[Stored items]
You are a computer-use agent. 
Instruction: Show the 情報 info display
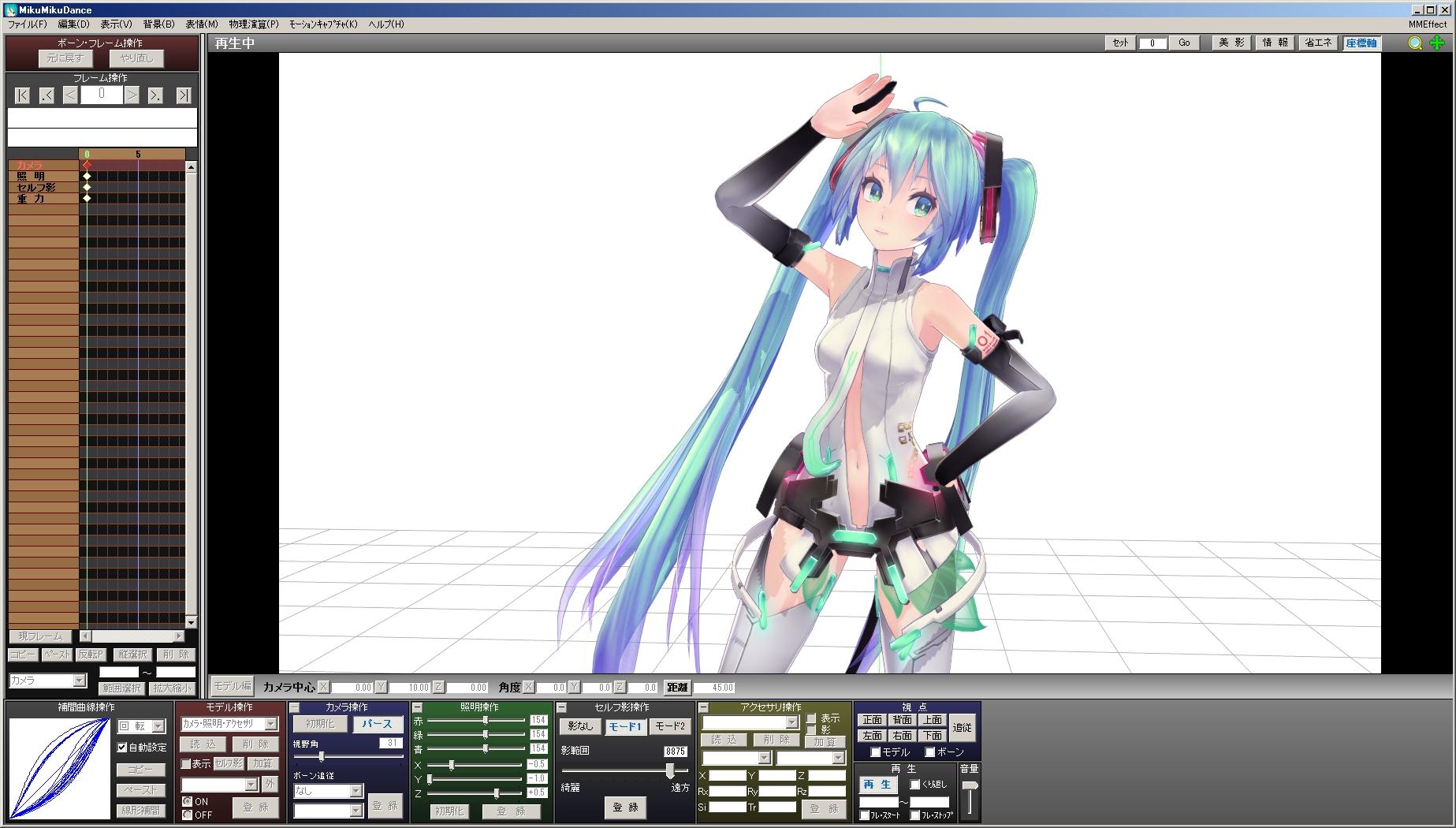(x=1275, y=43)
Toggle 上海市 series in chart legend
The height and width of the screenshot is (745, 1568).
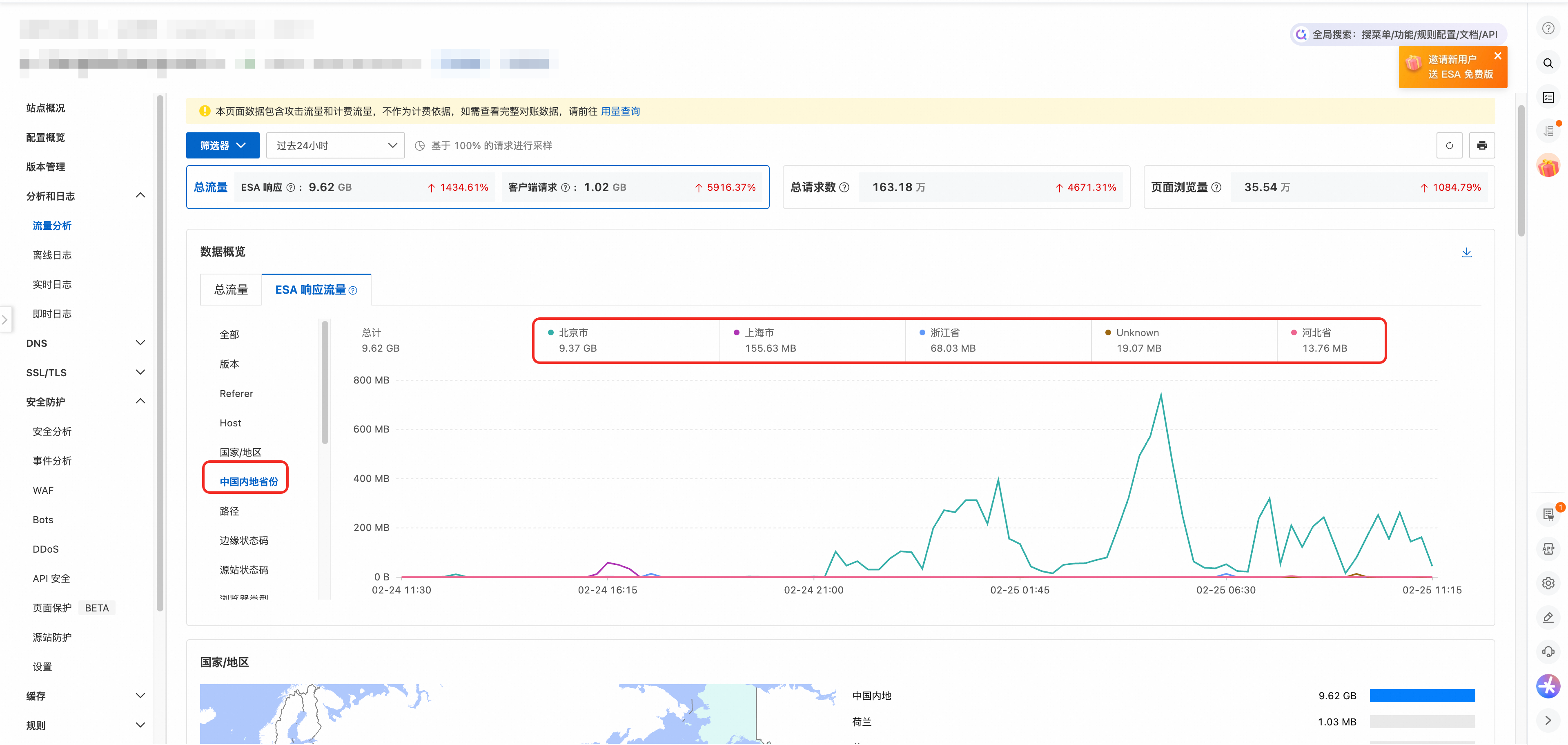click(758, 333)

## WHAT IS REQUIRED
A word-for-word copy of the data above is needed, one that omits the pictures.

## ANSWER TO THE PROBLEM
You are a computer-use agent. 
Instruction: Show the 情報 info display
(x=1275, y=43)
Toggle 上海市 series in chart legend
The height and width of the screenshot is (745, 1568).
click(758, 333)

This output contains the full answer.